──────── Data for this exercise

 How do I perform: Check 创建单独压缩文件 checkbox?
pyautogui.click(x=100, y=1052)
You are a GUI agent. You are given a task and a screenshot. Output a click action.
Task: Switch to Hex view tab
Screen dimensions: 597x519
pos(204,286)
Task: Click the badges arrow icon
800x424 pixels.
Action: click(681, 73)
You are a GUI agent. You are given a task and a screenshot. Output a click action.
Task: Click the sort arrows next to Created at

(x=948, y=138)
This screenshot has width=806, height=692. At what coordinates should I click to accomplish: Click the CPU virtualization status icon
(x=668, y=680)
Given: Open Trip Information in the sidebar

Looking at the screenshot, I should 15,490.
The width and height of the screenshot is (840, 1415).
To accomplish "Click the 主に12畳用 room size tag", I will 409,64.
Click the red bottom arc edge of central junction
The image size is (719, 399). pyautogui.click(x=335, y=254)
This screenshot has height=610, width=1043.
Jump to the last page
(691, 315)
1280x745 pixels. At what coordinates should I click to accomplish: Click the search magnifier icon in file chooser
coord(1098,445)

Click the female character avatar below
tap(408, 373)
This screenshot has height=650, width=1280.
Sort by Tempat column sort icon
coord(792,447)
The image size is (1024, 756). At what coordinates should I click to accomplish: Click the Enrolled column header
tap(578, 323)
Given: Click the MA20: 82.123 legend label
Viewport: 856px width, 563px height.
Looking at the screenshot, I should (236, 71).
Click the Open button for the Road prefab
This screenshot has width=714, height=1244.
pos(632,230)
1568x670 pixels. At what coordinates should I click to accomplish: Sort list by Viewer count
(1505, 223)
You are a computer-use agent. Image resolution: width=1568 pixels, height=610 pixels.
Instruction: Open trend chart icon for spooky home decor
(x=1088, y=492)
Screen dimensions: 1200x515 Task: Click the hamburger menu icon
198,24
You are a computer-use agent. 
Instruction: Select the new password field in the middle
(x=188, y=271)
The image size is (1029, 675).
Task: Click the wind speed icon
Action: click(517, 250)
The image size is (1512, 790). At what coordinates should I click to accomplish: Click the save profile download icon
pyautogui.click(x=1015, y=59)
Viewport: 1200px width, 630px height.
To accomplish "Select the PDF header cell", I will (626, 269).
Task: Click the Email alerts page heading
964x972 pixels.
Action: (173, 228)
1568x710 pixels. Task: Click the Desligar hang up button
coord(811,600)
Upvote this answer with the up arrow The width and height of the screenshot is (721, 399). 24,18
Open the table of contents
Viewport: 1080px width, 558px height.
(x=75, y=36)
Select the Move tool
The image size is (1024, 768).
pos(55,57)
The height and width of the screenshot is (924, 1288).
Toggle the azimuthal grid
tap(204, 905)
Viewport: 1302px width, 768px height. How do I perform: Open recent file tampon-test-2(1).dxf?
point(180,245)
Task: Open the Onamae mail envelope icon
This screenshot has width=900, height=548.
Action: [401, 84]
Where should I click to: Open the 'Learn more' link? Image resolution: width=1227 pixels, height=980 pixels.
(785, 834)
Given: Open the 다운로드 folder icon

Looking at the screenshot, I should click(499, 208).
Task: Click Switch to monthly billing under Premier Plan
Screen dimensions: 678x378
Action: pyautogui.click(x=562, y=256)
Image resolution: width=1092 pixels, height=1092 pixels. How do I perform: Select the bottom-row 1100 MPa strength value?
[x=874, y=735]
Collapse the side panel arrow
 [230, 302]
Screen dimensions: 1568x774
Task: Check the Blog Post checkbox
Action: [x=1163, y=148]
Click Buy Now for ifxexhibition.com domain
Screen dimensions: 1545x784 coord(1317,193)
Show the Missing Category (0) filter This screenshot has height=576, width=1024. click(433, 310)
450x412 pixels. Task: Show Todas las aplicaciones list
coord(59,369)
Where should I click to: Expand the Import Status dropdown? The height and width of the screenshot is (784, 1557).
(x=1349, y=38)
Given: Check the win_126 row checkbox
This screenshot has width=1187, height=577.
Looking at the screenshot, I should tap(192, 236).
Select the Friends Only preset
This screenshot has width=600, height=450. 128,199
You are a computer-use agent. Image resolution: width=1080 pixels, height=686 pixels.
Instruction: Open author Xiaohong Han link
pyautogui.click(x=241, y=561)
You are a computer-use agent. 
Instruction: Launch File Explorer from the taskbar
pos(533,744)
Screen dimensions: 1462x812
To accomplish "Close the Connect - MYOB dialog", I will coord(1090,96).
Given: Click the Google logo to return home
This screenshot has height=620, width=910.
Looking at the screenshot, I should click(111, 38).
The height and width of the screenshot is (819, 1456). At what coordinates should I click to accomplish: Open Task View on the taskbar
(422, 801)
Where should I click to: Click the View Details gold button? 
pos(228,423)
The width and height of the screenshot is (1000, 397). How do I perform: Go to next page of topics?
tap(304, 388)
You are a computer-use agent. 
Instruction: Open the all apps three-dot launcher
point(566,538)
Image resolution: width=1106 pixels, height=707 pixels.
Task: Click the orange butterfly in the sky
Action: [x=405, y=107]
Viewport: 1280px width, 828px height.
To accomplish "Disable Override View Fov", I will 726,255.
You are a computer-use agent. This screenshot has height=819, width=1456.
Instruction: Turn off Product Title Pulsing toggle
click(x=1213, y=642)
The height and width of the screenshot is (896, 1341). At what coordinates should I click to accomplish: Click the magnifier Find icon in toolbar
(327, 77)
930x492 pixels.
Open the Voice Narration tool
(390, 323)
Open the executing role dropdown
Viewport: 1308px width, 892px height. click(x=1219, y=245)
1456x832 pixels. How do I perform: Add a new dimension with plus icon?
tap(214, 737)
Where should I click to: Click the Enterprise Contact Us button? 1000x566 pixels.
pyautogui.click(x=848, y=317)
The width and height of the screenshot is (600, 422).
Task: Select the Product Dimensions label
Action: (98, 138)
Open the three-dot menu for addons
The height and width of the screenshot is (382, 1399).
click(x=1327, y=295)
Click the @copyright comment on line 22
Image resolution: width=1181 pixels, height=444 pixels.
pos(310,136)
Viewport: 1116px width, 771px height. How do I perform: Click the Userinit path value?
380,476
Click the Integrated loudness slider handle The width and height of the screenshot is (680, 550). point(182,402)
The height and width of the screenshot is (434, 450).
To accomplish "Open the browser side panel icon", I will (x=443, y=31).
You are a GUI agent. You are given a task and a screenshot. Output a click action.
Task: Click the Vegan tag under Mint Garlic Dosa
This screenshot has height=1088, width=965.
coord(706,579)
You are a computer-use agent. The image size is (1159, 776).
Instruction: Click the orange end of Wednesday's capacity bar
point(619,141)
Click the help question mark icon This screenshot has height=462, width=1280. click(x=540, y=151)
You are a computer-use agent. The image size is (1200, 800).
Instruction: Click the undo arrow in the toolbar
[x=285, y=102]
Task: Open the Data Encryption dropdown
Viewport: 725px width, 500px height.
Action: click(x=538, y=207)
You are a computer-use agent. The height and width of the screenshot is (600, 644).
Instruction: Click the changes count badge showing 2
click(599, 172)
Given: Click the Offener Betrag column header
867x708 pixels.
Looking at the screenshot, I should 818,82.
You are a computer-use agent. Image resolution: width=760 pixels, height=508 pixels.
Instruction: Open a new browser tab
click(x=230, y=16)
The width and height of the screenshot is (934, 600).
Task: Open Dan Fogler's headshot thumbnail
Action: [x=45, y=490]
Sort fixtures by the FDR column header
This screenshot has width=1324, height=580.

────────────────

§ What needs to be done: When you reach the end of the data above, set it all down again unchanged.

§ Result for this exercise:
 How do I perform: Check 创建单独压缩文件 checkbox?
pyautogui.click(x=100, y=1052)
You are a GUI agent. You are given a task and a screenshot. Output a click action.
Task: Switch to Hex view tab
Screen dimensions: 597x519
pos(204,286)
Task: Click the badges arrow icon
800x424 pixels.
Action: click(681, 73)
You are a GUI agent. You are given a task and a screenshot. Output a click action.
Task: Click the sort arrows next to Created at

(x=948, y=138)
This screenshot has width=806, height=692. At what coordinates should I click to accomplish: Click the CPU virtualization status icon
(x=668, y=680)
Given: Open Trip Information in the sidebar

Looking at the screenshot, I should 15,490.
The width and height of the screenshot is (840, 1415).
To accomplish "Click the 主に12畳用 room size tag", I will 409,64.
Click the red bottom arc edge of central junction
The image size is (719, 399). pyautogui.click(x=335, y=254)
This screenshot has height=610, width=1043.
Jump to the last page
(691, 315)
1280x745 pixels. At what coordinates should I click to accomplish: Click the search magnifier icon in file chooser
coord(1098,445)

Click the female character avatar below
tap(408, 373)
This screenshot has height=650, width=1280.
Sort by Tempat column sort icon
coord(792,447)
The image size is (1024, 756). At what coordinates should I click to accomplish: Click the Enrolled column header
tap(578, 323)
Given: Click the MA20: 82.123 legend label
Viewport: 856px width, 563px height.
Looking at the screenshot, I should (236, 71).
Click the Open button for the Road prefab
This screenshot has width=714, height=1244.
pos(632,230)
1568x670 pixels. At what coordinates should I click to accomplish: Sort list by Viewer count
(1505, 223)
You are a computer-use agent. Image resolution: width=1568 pixels, height=610 pixels.
Instruction: Open trend chart icon for spooky home decor
(x=1088, y=492)
Screen dimensions: 1200x515 Task: Click the hamburger menu icon
198,24
You are a computer-use agent. 
Instruction: Select the new password field in the middle
(x=188, y=271)
The image size is (1029, 675).
Task: Click the wind speed icon
Action: click(517, 250)
The image size is (1512, 790). At what coordinates should I click to accomplish: Click the save profile download icon
pyautogui.click(x=1015, y=59)
Viewport: 1200px width, 630px height.
To accomplish "Select the PDF header cell", I will (626, 269).
Task: Click the Email alerts page heading
964x972 pixels.
Action: (173, 228)
1568x710 pixels. Task: Click the Desligar hang up button
coord(811,600)
Upvote this answer with the up arrow The width and height of the screenshot is (721, 399). 24,18
Open the table of contents
Viewport: 1080px width, 558px height.
(x=75, y=36)
Select the Move tool
The image size is (1024, 768).
pos(55,57)
The height and width of the screenshot is (924, 1288).
Toggle the azimuthal grid
tap(204, 905)
Viewport: 1302px width, 768px height. How do I perform: Open recent file tampon-test-2(1).dxf?
point(180,245)
Task: Open the Onamae mail envelope icon
This screenshot has width=900, height=548.
Action: [401, 84]
Where should I click to: Open the 'Learn more' link? Image resolution: width=1227 pixels, height=980 pixels.
(785, 834)
Given: Open the 다운로드 folder icon

Looking at the screenshot, I should click(499, 208).
Task: Click Switch to monthly billing under Premier Plan
Screen dimensions: 678x378
Action: pyautogui.click(x=562, y=256)
Image resolution: width=1092 pixels, height=1092 pixels. How do I perform: Select the bottom-row 1100 MPa strength value?
[x=874, y=735]
Collapse the side panel arrow
 [230, 302]
Screen dimensions: 1568x774
Task: Check the Blog Post checkbox
Action: [x=1163, y=148]
Click Buy Now for ifxexhibition.com domain
Screen dimensions: 1545x784 coord(1317,193)
Show the Missing Category (0) filter This screenshot has height=576, width=1024. click(433, 310)
450x412 pixels. Task: Show Todas las aplicaciones list
coord(59,369)
Where should I click to: Expand the Import Status dropdown? The height and width of the screenshot is (784, 1557).
(x=1349, y=38)
Given: Check the win_126 row checkbox
This screenshot has width=1187, height=577.
Looking at the screenshot, I should tap(192, 236).
Select the Friends Only preset
This screenshot has width=600, height=450. 128,199
You are a computer-use agent. Image resolution: width=1080 pixels, height=686 pixels.
Instruction: Open author Xiaohong Han link
pyautogui.click(x=241, y=561)
You are a computer-use agent. 
Instruction: Launch File Explorer from the taskbar
pos(533,744)
Screen dimensions: 1462x812
To accomplish "Close the Connect - MYOB dialog", I will coord(1090,96).
Given: Click the Google logo to return home
This screenshot has height=620, width=910.
Looking at the screenshot, I should click(111, 38).
The height and width of the screenshot is (819, 1456). At what coordinates should I click to accomplish: Open Task View on the taskbar
(422, 801)
Where should I click to: Click the View Details gold button? 
pos(228,423)
The width and height of the screenshot is (1000, 397). How do I perform: Go to next page of topics?
tap(304, 388)
You are a computer-use agent. 
Instruction: Open the all apps three-dot launcher
point(566,538)
Image resolution: width=1106 pixels, height=707 pixels.
Task: Click the orange butterfly in the sky
Action: [x=405, y=107]
Viewport: 1280px width, 828px height.
To accomplish "Disable Override View Fov", I will 726,255.
You are a computer-use agent. This screenshot has height=819, width=1456.
Instruction: Turn off Product Title Pulsing toggle
click(x=1213, y=642)
The height and width of the screenshot is (896, 1341). At what coordinates should I click to accomplish: Click the magnifier Find icon in toolbar
(327, 77)
930x492 pixels.
Open the Voice Narration tool
(390, 323)
Open the executing role dropdown
Viewport: 1308px width, 892px height. click(x=1219, y=245)
1456x832 pixels. How do I perform: Add a new dimension with plus icon?
tap(214, 737)
Where should I click to: Click the Enterprise Contact Us button? 1000x566 pixels.
pyautogui.click(x=848, y=317)
The width and height of the screenshot is (600, 422).
Task: Select the Product Dimensions label
Action: (98, 138)
Open the three-dot menu for addons
The height and width of the screenshot is (382, 1399).
click(x=1327, y=295)
Click the @copyright comment on line 22
Image resolution: width=1181 pixels, height=444 pixels.
pos(310,136)
Viewport: 1116px width, 771px height. How do I perform: Click the Userinit path value?
380,476
Click the Integrated loudness slider handle The width and height of the screenshot is (680, 550). point(182,402)
The height and width of the screenshot is (434, 450).
To accomplish "Open the browser side panel icon", I will (x=443, y=31).
You are a GUI agent. You are given a task and a screenshot. Output a click action.
Task: Click the Vegan tag under Mint Garlic Dosa
This screenshot has height=1088, width=965.
coord(706,579)
You are a computer-use agent. The image size is (1159, 776).
Instruction: Click the orange end of Wednesday's capacity bar
point(619,141)
Click the help question mark icon This screenshot has height=462, width=1280. click(x=540, y=151)
You are a computer-use agent. The image size is (1200, 800).
Instruction: Click the undo arrow in the toolbar
[x=285, y=102]
Task: Open the Data Encryption dropdown
Viewport: 725px width, 500px height.
Action: click(x=538, y=207)
You are a computer-use agent. The height and width of the screenshot is (600, 644).
Instruction: Click the changes count badge showing 2
click(599, 172)
Given: Click the Offener Betrag column header
867x708 pixels.
Looking at the screenshot, I should 818,82.
You are a computer-use agent. Image resolution: width=760 pixels, height=508 pixels.
Instruction: Open a new browser tab
click(x=230, y=16)
The width and height of the screenshot is (934, 600).
Task: Open Dan Fogler's headshot thumbnail
Action: [x=45, y=490]
Sort fixtures by the FDR column header
This screenshot has width=1324, height=580.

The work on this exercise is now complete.